- _PROMPT_: Ignoring every picture, transcribe the data in full as it stands.

- _LISTED ENTRIES_:
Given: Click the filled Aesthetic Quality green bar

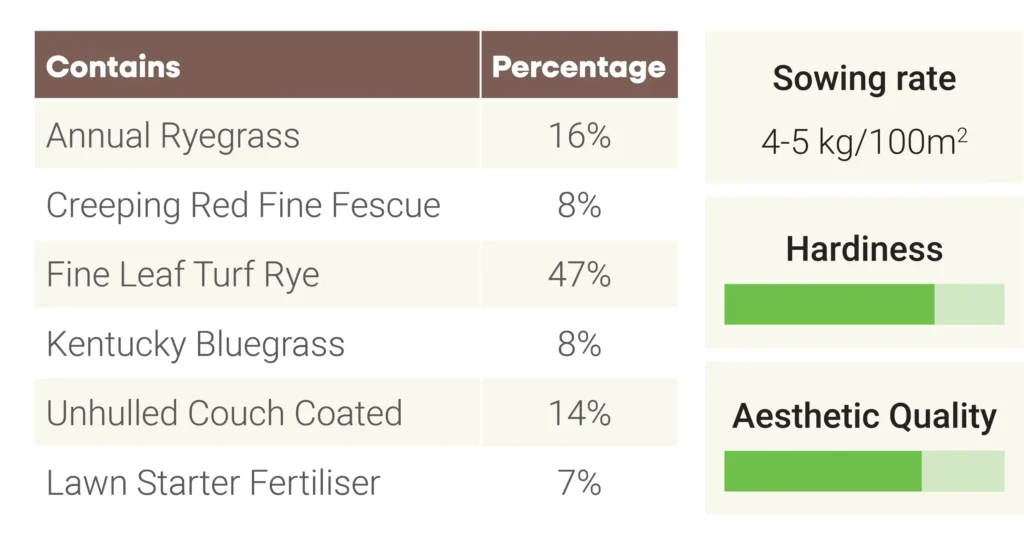Looking at the screenshot, I should pyautogui.click(x=822, y=471).
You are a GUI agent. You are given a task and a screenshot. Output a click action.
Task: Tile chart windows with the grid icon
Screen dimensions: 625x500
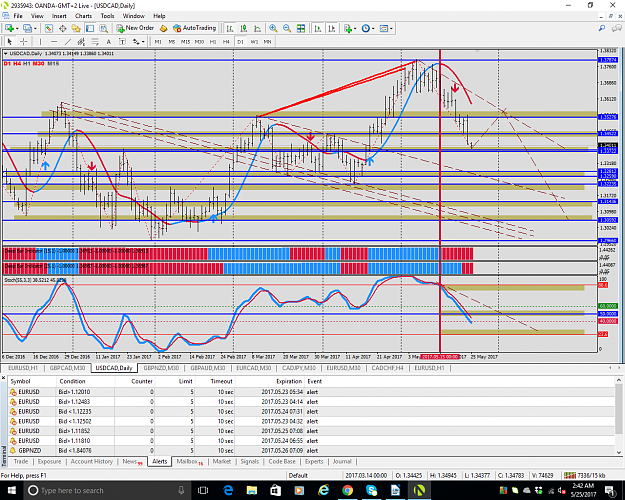(301, 28)

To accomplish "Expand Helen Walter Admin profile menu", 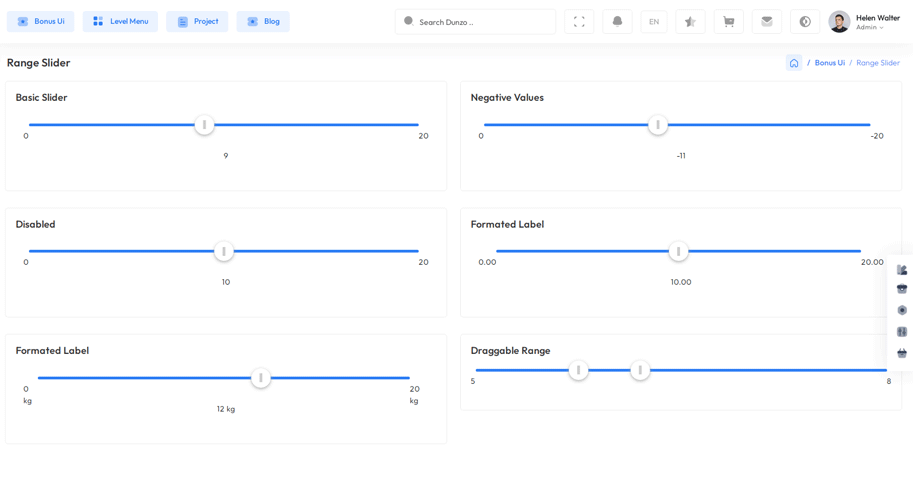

- _RESULT FOR THIS EXERCISE_:
Given: Click the filled Aesthetic Quality green bar

Looking at the screenshot, I should pyautogui.click(x=822, y=471).
You are a GUI agent. You are given a task and a screenshot. Output a click action.
Task: Tile chart windows with the grid icon
Screen dimensions: 625x500
(301, 28)

To accomplish "Expand Helen Walter Admin profile menu", 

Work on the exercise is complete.